In today’s Budget, Chancellor Rishi Sunak cut the lifetime limit on entrepreneur’s relief from £10m to £1m. He said that 80 per cent of small business owners will not be affected by the move.
For a round-up of announcements relating to small business owners, read Budget 2020 what it means for small business – analysis and live blog.
‘A missed opportunity’
Though hailed as a ‘sensible reform’ by Sunak, many industry experts wanted to see it abolished altogether.
Phil Hall, AAT’s head of public affairs & public policy, said:
“AAT is pleased that the Chancellor acknowledged many of the numerous negative points that this misnamed relief has, including that fewer than one in 10 entrepreneurs have been incentivised to invest because of it, that its name is misleading and that that 75pc of the £3bn annual cost of the relief goes to just a handful of individuals.
Having acknowledged all of those problems, it’s therefore very disappointing that the Government has failed to scrap it and has instead opted to restrict the relief from £10m to £1m.
There is an overwhelming body of evidence that indicates the relief does not achieve its policy objectives, that it’s extremely expensive, misguided, poorly targeted and ultimately ineffective. Restricting its availability rather than scrapping it is clearly a missed opportunity.
The abolition of this relief would in no way be an attack on entrepreneurs or entrepreneurialism and to suggest otherwise is to ignore the evidence. It’s also worth highlighting that billions of pounds worth of assistance is available to entrepreneurs and their backers via a range of better targeted tax reliefs such as EIS, SEIS, VCT and SITR.”
A flawed policy
Others don’t necessarily see entrepreneur’s relief as a bad thing, just the way it was used.

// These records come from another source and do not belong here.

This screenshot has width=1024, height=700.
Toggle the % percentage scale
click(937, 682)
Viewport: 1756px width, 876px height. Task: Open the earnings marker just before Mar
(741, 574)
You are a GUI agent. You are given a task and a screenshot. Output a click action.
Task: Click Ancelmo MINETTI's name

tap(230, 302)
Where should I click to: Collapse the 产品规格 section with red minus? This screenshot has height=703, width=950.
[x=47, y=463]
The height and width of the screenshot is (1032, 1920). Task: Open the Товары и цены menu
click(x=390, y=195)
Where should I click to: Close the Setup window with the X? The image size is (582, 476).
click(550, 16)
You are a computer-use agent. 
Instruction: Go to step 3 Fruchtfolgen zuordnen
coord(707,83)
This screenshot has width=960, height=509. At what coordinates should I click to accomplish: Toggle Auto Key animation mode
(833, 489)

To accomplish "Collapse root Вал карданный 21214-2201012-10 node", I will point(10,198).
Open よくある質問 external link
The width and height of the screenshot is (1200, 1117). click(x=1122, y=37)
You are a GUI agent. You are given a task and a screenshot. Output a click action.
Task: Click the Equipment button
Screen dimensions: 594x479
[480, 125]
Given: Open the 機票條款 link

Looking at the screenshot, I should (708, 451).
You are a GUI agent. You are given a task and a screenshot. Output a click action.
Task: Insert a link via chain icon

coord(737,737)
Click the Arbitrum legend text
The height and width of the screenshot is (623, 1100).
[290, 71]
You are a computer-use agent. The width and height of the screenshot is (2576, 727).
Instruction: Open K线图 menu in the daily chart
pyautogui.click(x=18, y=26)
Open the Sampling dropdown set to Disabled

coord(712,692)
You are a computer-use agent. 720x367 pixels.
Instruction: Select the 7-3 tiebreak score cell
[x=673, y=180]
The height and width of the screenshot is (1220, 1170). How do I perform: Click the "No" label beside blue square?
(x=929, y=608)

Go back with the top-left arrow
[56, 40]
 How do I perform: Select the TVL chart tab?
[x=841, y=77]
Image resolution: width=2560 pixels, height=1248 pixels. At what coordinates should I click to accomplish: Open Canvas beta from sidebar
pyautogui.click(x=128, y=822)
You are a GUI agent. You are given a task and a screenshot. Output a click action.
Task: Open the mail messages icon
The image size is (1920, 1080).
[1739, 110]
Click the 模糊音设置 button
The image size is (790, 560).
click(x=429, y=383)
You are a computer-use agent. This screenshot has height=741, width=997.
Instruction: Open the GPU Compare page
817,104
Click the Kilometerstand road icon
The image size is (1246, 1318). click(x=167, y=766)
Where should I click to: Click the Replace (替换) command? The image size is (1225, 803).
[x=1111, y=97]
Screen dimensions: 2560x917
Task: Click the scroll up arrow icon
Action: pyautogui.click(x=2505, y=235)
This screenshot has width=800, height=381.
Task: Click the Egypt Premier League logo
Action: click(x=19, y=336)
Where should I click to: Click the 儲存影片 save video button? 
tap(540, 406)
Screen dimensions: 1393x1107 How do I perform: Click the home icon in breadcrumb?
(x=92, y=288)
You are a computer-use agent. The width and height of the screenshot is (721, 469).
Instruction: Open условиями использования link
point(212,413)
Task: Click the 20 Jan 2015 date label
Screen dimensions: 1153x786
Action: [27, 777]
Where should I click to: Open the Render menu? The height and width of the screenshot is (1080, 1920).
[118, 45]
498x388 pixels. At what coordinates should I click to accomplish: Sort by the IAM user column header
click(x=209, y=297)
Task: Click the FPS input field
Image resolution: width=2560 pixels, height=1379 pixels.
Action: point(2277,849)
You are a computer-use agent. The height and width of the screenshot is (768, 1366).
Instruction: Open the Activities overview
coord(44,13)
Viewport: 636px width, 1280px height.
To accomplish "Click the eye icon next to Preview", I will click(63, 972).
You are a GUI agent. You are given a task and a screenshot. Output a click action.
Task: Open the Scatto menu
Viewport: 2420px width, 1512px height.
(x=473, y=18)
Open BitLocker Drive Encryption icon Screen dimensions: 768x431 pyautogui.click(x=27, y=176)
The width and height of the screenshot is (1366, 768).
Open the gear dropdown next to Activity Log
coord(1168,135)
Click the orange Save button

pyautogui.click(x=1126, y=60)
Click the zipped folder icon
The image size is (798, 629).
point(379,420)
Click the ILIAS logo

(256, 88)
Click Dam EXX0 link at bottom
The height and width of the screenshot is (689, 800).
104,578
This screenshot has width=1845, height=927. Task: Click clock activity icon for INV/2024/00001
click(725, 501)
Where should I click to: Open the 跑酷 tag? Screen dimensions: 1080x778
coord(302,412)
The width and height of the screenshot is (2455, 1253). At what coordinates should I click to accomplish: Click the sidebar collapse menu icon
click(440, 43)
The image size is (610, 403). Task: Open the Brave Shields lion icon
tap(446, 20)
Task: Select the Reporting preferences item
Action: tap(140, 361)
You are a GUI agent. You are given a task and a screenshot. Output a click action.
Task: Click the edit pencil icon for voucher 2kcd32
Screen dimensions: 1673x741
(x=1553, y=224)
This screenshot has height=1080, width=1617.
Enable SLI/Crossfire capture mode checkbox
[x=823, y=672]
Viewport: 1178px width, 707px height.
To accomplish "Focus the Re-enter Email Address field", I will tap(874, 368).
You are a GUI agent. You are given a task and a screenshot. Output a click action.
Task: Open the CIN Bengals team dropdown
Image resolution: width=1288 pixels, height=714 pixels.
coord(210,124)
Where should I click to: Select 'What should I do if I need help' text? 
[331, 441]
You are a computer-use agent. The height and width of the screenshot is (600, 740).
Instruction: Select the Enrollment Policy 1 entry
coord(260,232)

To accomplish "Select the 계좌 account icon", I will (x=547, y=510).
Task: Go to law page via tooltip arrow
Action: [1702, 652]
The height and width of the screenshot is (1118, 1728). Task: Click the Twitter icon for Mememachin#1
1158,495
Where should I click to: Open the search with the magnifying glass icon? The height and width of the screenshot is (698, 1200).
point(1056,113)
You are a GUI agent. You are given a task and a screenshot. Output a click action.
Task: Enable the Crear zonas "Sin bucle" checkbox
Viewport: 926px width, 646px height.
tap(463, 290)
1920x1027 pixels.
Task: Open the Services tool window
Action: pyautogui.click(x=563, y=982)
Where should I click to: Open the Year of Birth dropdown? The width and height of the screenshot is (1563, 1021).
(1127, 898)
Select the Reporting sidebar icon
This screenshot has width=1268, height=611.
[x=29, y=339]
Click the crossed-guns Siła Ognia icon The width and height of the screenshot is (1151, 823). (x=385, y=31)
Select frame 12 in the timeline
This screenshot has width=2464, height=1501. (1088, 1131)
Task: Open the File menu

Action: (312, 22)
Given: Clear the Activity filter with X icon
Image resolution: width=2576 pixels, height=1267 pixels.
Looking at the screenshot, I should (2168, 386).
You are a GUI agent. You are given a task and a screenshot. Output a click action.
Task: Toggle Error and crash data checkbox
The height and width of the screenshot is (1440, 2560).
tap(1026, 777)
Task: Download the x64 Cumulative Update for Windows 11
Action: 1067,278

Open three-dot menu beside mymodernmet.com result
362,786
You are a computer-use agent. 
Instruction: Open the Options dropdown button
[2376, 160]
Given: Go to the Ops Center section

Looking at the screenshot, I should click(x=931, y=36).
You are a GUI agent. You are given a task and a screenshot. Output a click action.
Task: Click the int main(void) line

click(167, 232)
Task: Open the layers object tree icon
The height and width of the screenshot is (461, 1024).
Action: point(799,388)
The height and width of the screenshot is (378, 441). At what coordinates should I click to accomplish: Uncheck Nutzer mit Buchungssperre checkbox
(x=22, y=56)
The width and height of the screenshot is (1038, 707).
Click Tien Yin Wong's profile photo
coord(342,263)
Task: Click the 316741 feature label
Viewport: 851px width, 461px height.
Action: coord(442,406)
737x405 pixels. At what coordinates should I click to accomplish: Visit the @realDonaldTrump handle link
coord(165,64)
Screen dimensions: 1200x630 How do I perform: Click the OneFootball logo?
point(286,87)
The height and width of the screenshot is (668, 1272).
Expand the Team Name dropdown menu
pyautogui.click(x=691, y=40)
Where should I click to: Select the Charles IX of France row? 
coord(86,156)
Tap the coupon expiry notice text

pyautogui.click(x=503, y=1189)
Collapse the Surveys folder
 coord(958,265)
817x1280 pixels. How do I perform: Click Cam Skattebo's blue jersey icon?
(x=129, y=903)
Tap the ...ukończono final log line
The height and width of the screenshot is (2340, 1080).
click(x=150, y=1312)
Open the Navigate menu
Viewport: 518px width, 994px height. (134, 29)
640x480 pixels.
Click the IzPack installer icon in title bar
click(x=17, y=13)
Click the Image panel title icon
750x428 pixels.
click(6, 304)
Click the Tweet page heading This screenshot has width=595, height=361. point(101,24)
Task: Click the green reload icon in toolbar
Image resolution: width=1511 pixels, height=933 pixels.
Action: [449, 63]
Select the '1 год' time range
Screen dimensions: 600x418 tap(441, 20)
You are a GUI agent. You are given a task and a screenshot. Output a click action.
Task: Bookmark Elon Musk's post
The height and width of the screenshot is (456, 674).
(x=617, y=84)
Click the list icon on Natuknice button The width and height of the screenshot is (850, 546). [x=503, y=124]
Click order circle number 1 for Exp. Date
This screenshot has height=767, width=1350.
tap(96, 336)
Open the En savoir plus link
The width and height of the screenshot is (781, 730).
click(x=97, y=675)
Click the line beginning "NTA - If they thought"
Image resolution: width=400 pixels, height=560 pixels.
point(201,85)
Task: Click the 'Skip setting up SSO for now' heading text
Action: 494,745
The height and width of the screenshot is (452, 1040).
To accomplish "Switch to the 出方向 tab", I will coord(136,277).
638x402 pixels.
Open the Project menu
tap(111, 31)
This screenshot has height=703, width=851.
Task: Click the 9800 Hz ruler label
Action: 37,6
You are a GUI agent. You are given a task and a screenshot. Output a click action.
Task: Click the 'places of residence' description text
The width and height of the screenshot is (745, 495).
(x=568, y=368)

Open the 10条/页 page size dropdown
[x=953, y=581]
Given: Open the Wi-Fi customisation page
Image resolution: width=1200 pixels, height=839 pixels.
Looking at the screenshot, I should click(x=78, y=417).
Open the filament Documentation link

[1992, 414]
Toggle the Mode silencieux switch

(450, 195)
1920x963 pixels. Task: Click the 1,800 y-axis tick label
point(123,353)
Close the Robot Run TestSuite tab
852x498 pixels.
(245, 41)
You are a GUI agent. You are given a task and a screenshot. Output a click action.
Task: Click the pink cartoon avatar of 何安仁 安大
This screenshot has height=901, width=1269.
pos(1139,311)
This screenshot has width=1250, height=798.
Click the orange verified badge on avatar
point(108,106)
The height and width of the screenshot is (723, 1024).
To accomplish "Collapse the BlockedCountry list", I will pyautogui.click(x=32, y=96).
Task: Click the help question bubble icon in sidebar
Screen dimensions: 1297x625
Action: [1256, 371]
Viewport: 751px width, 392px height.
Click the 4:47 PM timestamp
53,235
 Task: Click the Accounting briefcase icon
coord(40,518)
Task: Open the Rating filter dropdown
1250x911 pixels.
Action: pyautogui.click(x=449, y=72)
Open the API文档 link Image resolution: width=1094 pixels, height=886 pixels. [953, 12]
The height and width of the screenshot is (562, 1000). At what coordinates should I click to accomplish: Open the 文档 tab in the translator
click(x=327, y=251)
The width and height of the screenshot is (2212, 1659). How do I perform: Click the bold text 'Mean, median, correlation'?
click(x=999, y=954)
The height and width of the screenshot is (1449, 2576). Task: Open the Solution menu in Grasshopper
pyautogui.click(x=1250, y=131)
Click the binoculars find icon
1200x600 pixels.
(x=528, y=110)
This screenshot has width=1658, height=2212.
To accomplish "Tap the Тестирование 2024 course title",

Ritam Gandhi, founder and director of Studio Graphene, said:
“I believe tax breaks are incredibly valuable for business leaders, but we must ensure that they serve to benefit everyday entrepreneurs and not just a select few. The EIS and SEIS should be used as inspiration for policies introduced further down the line.”
Adam McGiveron, corporate partner at law firm, Shakespeare Martineau, said:
“The government has not done what many feared they would in abolishing Entrepreneurs’ Relief. They have however severely curtailed it. Reducing the lifetime limit of Entrepreneurs’ Relief from £10m to £1m effectively punishes many businesses for the actions of those few who used it to game the system.
“It won’t be a shock and those looking to sell their businesses will likely still go ahead. With the tax benefits of Entrepreneurs’ Relief now far less generous, the deals will still go ahead, but careful thought will need to be given to structuring them in a tax-efficient manner.”
A deterrent for entrepreneurs
The curtailment was simply too severe for some people, with a tough post-Brexit landscape up ahead.
Darren Fell, Crunch CEO, commented:
“Reducing entrepreneurs’ relief will push talented people and their business ideas away from the UK. It also perpetuates the polarising judgment that individual success and wealth creation is somehow morally undesirable.
“The vast majority of entrepreneurs only get wealthy if they create significant value for thousands, if not millions, of people within an economy.
“We must encourage innovation, creativity and entrepreneurship post-Brexit, not stifle the next generation of start-ups.
“Also, far more revenue would be gained by reforming corporation tax. The largest and most powerful multinationals must pay what they owe.”
Max Bautin, partner at IQ Capital, commented on the risks in disincentivising entrepreneurs by constricting Entrepreneurs’ Relief:
“It is extremely disappointing to see changes to Entrepreneurs’ Relief in the Budget, especially in the context of Brexit and claims of the ‘business friendly’ agenda.
“These entrepreneurs create this huge economic and social value at the personal expense of taking extraordinary risks with their lives, careers, families – often working crazy hours in blind dedication and without any safety nets or guarantees.
“It is therefore shocking that the ‘pro-business’ government would ask them to pay tax many multiples higher than the EIS investors who fund them. There is no shortage of investor money but entrepreneurs, the true pillars of the economy, need to continue to be incentivised. This is particularly true for ‘digital’ economy, where there is a real risk of such businesses – which London and UK’s ecosystem has been a magnet for – simply moving elsewhere.”